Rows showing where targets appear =
□ □ □ □ □ □ □
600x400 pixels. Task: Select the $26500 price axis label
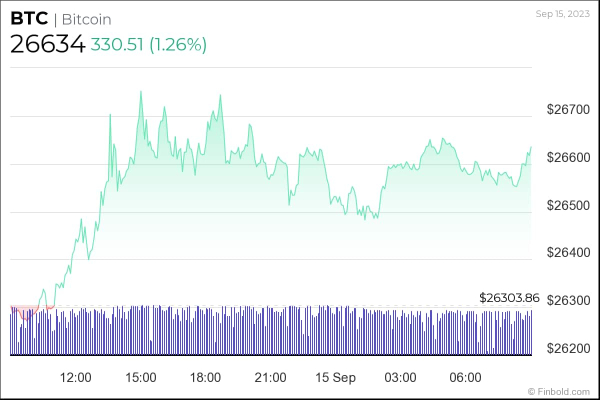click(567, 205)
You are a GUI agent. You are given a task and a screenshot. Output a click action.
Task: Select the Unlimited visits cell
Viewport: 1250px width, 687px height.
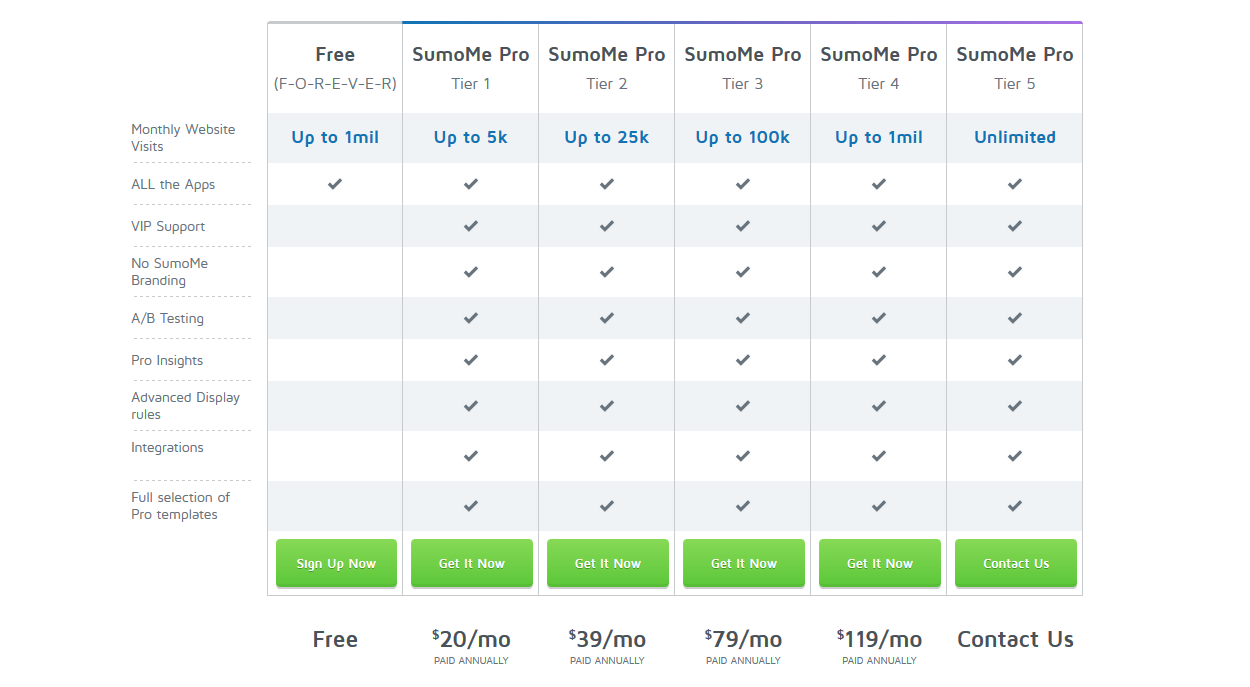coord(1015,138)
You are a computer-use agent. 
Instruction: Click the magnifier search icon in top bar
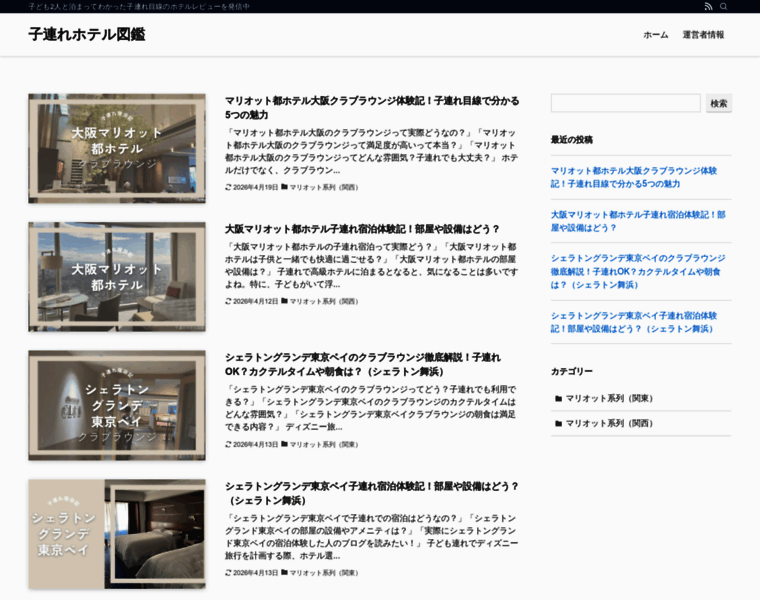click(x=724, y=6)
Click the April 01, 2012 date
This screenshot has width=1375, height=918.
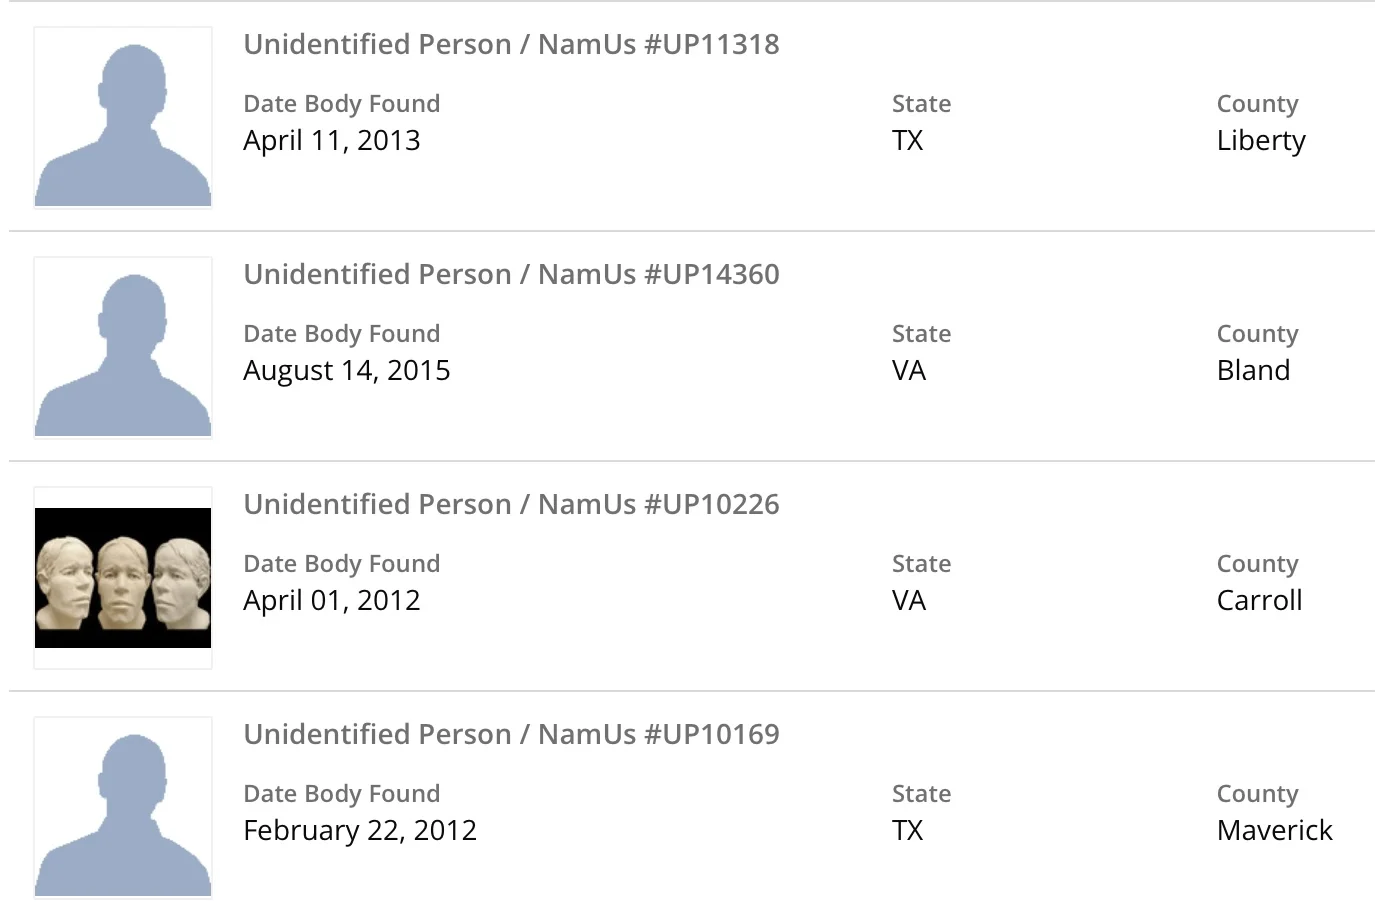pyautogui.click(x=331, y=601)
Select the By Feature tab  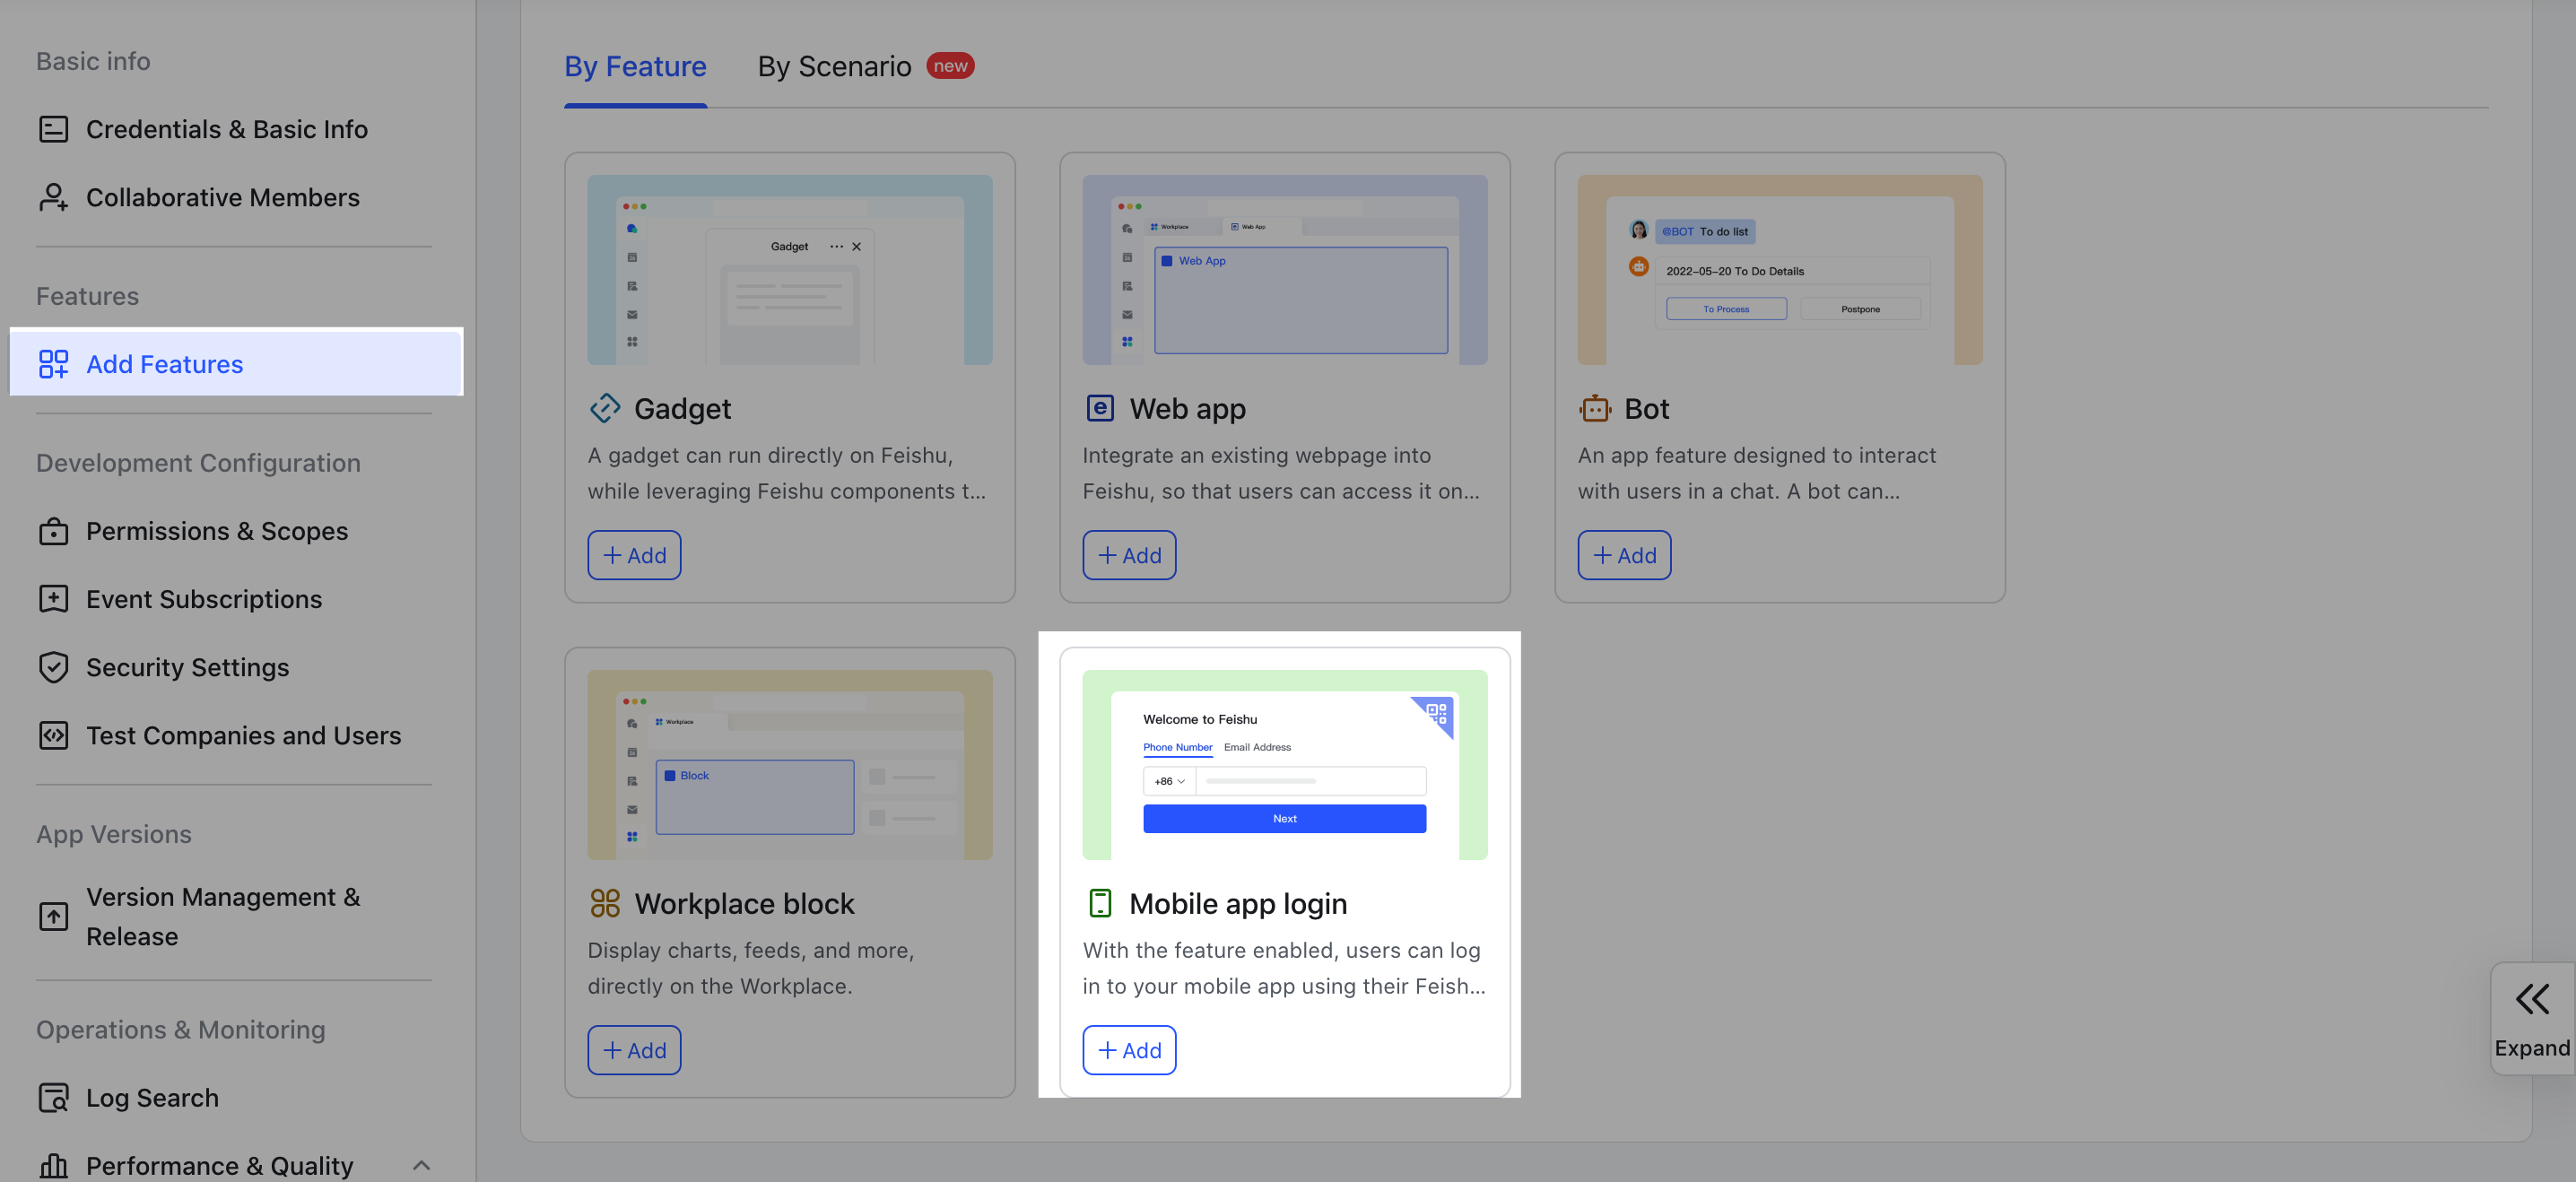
□ □ □ □ □ □ □
What is asked =
Can you write out all these records again, requests included, with every coordinate in the answers shifted by -46? Leave the pictures out.

Exercise result =
600x400 pixels. Task: Select the $26500 price axis label
click(521, 159)
You are a GUI agent. You are given a task and a screenshot. Output a click action.
Task: Select the Unlimited visits cell
Viewport: 1250px width, 687px height.
coord(969,92)
You are a computer-use agent. 
Instruction: Click the magnifier search icon in top bar
click(x=678, y=-40)
Click the April 01, 2012 date
This screenshot has width=1375, height=918.
pyautogui.click(x=285, y=555)
Select the By Feature tab  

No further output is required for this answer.